Project

Back to overview

SimDiversity: Similarity-reduced measures of diversity in the social and natural sciences

Applicant Bavaud François
Number 190377
Funding scheme Spark
Research institution Sciences du langage et de l'information Faculté des lettres Université de Lausanne
Institution of higher education University of Lausanne - LA
Main discipline Mathematics
Start/End 01.02.2020 - 31.01.2021
Approved amount 89'990.00
Show all

All Disciplines (5)

Discipline
Mathematics
Applied linguistics
Political science
Ecology
Social geography and ecology

Keywords (7)

similarities between types; similarity-reduced biodiversity; information theory; phase transitions; political diversity; effective diversity; textual richness

Lay Summary (French)

Lead
Les mesures classiques de la variété d'une configuration (entropie de Shannon et variantes) sont basées sur le recensement de catégories ou types distincts, ainsi que de leur fréquence d'apparition.

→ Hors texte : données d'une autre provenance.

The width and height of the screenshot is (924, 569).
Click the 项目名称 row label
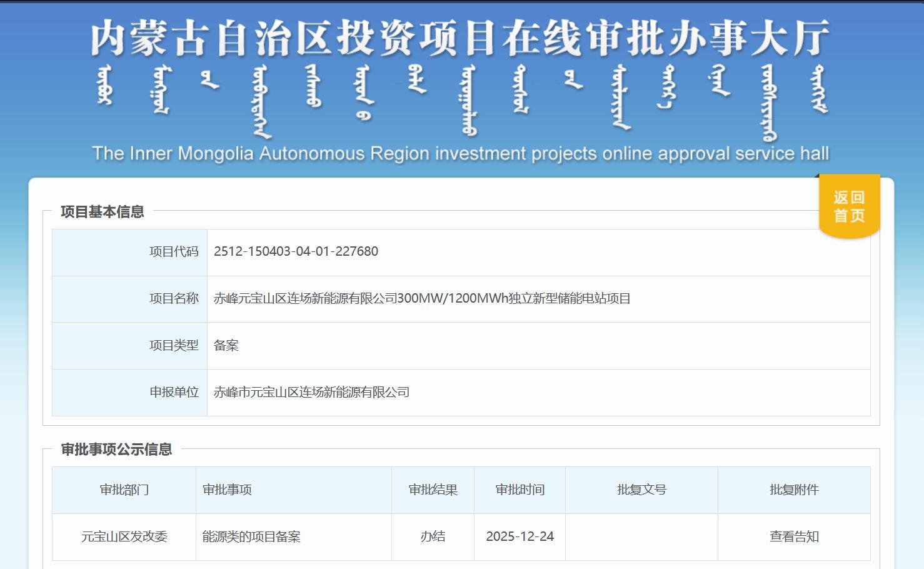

Or, quel que soit le niveau de granularité retenu, ces types ne sont pas totalement distincts, mais présentent des similarités plus ou moins prononcées, propres à réduire la valeur de la variété classique:•les mots présentent des similarités sémantiques (variété lexicale dans un texte)•les lieux géographiques sont co-fréquentés (variété spatiale)•les espèces sont morphologiquement ou génétiquement apparentées (biodiversité)•les votes des parlementaires affiliés à des formations politiques distinctes coïncident souvent (variété politique).
Lay summary

CONTENU ET OBJECTIFS DU TRAVAIL DE RECHERCHE
Le projet SimDiversity est consacré à l'étude des mesures de variété tenant compte de la similarité entre types, en particulier des deux mesures que sont l'entropie réduite, récemment introduite en biodiversité, et une nouvelle quantité, l'entropie effective, dont le calcul, itératif, révèle de forts liens avec la mécanique statistique et les transitions de phase, le clustering et la quantification vectorielle, le transport optimal, et les modèles de perception et de choix en psychologie.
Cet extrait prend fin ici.